What to do:
Pick out each line of the records that contains the string "height", matching case exactly, and copy those lines.

Extracted records:
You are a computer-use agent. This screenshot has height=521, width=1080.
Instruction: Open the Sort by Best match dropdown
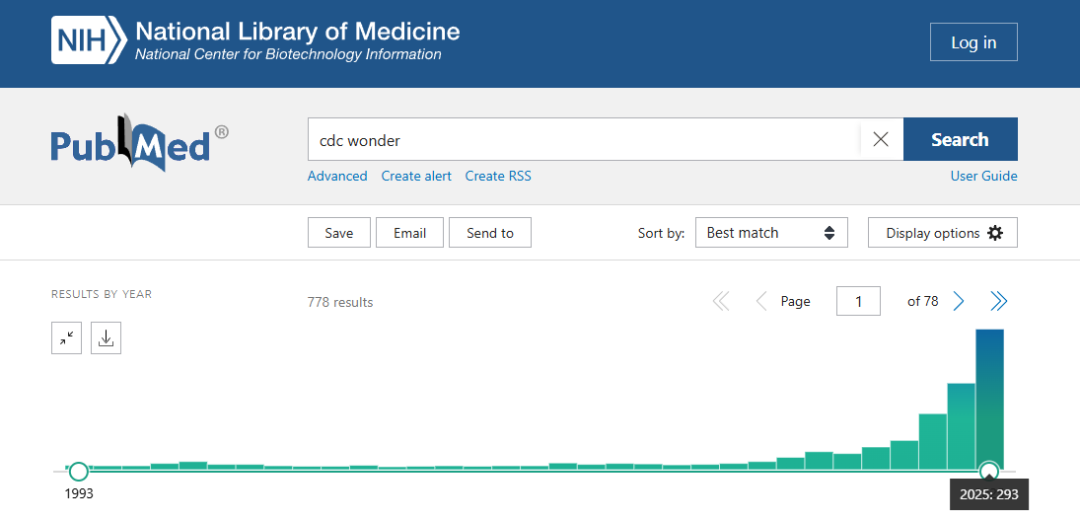click(771, 233)
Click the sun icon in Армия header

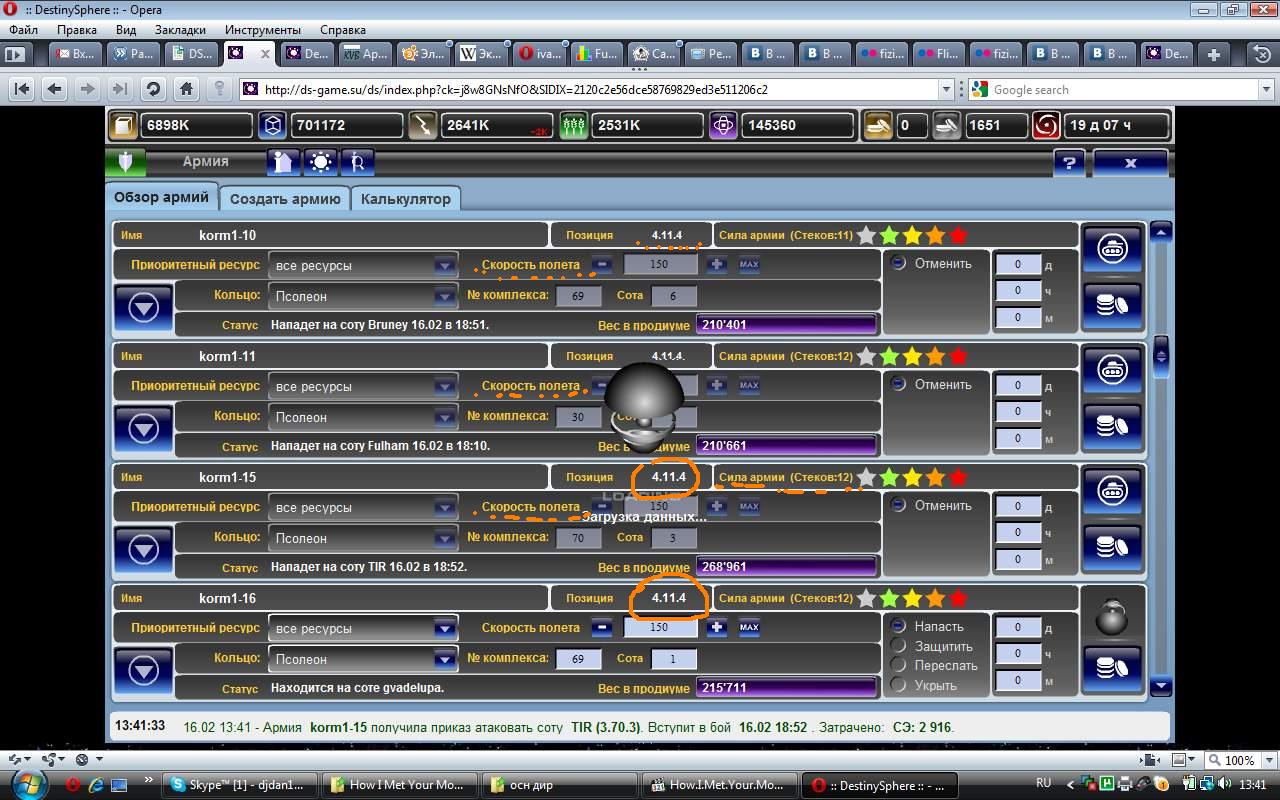pos(320,162)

Problem solution:
You are a computer-use agent. This screenshot has height=521, width=1080.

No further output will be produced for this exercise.